**Aim:**
Format the lines as a JSON list of strings, one string per line, starting with the line that contains "Image resolution: width=124" and going on through the end of the records. Leave out blank lines, and include nothing before that starting line.
Data for the task start
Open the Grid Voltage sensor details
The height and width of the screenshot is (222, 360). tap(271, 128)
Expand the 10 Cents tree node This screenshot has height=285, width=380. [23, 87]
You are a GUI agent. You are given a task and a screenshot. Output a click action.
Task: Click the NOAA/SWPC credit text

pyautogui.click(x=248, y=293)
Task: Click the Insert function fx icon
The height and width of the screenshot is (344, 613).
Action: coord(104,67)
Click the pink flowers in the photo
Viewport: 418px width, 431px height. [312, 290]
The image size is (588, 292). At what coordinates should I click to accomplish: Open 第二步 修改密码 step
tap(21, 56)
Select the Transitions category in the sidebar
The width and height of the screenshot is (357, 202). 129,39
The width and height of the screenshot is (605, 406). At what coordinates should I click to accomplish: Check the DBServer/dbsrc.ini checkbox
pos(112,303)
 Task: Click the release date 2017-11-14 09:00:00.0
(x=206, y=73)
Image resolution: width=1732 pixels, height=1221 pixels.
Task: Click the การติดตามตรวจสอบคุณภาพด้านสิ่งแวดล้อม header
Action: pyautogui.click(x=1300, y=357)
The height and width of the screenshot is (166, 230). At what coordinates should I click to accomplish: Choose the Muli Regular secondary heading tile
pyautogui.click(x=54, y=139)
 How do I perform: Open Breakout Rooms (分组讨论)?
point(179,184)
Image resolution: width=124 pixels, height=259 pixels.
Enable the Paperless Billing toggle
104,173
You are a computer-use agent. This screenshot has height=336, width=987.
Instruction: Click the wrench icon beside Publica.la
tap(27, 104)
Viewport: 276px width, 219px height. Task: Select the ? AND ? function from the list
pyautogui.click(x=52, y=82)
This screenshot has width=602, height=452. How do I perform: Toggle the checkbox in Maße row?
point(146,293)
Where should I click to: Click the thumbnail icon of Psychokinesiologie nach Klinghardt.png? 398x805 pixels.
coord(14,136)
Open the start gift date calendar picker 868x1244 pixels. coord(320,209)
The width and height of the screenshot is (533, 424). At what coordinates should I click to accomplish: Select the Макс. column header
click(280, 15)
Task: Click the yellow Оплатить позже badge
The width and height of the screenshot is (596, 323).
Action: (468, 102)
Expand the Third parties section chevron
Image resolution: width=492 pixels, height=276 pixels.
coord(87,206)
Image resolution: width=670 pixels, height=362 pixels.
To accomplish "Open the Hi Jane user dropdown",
Data for the task end
**Written response:**
[
  "Image resolution: width=124 pixels, height=259 pixels.",
  "Enable the Paperless Billing toggle",
  "104,173",
  "You are a computer-use agent. This screenshot has height=336, width=987.",
  "Instruction: Click the wrench icon beside Publica.la",
  "tap(27, 104)",
  "Viewport: 276px width, 219px height. Task: Select the ? AND ? function from the list",
  "pyautogui.click(x=52, y=82)",
  "This screenshot has width=602, height=452. How do I perform: Toggle the checkbox in Maße row?",
  "point(146,293)",
  "Where should I click to: Click the thumbnail icon of Psychokinesiologie nach Klinghardt.png? 398x805 pixels.",
  "coord(14,136)",
  "Open the start gift date calendar picker 868x1244 pixels. coord(320,209)",
  "The width and height of the screenshot is (533, 424). At what coordinates should I click to accomplish: Select the Макс. column header",
  "click(280, 15)",
  "Task: Click the yellow Оплатить позже badge",
  "The width and height of the screenshot is (596, 323).",
  "Action: (468, 102)",
  "Expand the Third parties section chevron",
  "Image resolution: width=492 pixels, height=276 pixels.",
  "coord(87,206)",
  "Image resolution: width=670 pixels, height=362 pixels.",
  "To accomplish \"Open the Hi Jane user dropdown\","
]